New analysis shows that international visitors as a proportion of Northland’s total visitor numbers increased from 33 percent in 2000 to 42 percent in 2004.
“That increase is worth an additional $55 million in direct income to the Northland economy,” said Destination Northland chief executive officer Brian Roberts. “For the first time, Northland’s proportion of international visitors is the same as the national figure.”
The total number of visitors to Northland – including both international and domestic travellers – grew by 32 percent over the five years, to 1.75 million in 2004.
Mr Roberts said winning a larger share of international visitors was an objective of the Northland Tourism Strategy and of Destination Northland.

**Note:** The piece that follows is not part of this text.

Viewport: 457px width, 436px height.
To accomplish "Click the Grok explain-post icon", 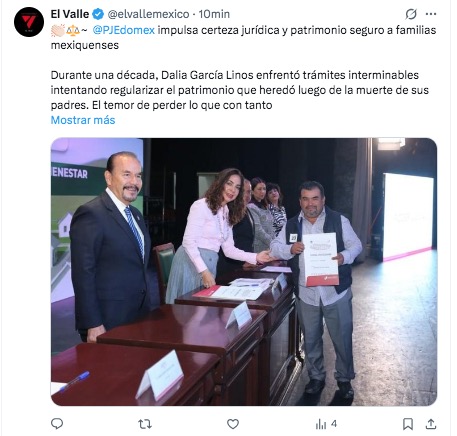I will [411, 14].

“International visitors spend more than twice as much as domestic travellers, at $170 per person per day compared with $65 to $70 for domestic.”
He said the best growth had come from the Australia, United Kingdom and Europe markets, which have a strong affinity with what Northland has to offer.
“If this trend continues, it opens up new investment opportunities for the Northland tourism industry,” said Mr Roberts.
However, he cautioned that the higher spend from international visitors is accompanied by higher expectations. “Our tourism operators need to be mindful of the way they are delivering their products and services to international visitors – aspects like overall quality, presentation, and quality assurance systems such as Qualmark.”
Mr Roberts added that there were currently some challenges for New Zealand’s tourism industry as a whole.
“Firstly, the high value of the New Zealand dollar means that international visitors are staying in the country for a shorter time.
“Secondly, there has been tremendous growth in outbound travel by New Zealanders are choosing to take advantage of the cheap airfares to have an overseas holiday in Australia or the Pacific Islands. Outbound departures to those destinations were up 25 percent last year.
“All regions will be feeling this effect for as long as those airfares remain at such low levels. With Aucklanders as Northland’s biggest market by sheer numbers, our growth rate may drop off for a while.”
Mr Roberts said the Northland tourism industry has already been tackling the issue of seasonality – ensuring businesses have income throughout the year – and has recently launched an initiative targeting the conference and meetings market.
Destination Northland has also commissioned research into the factors that would encourage domestic visitors to come to Northland during the shoulder and low seasons.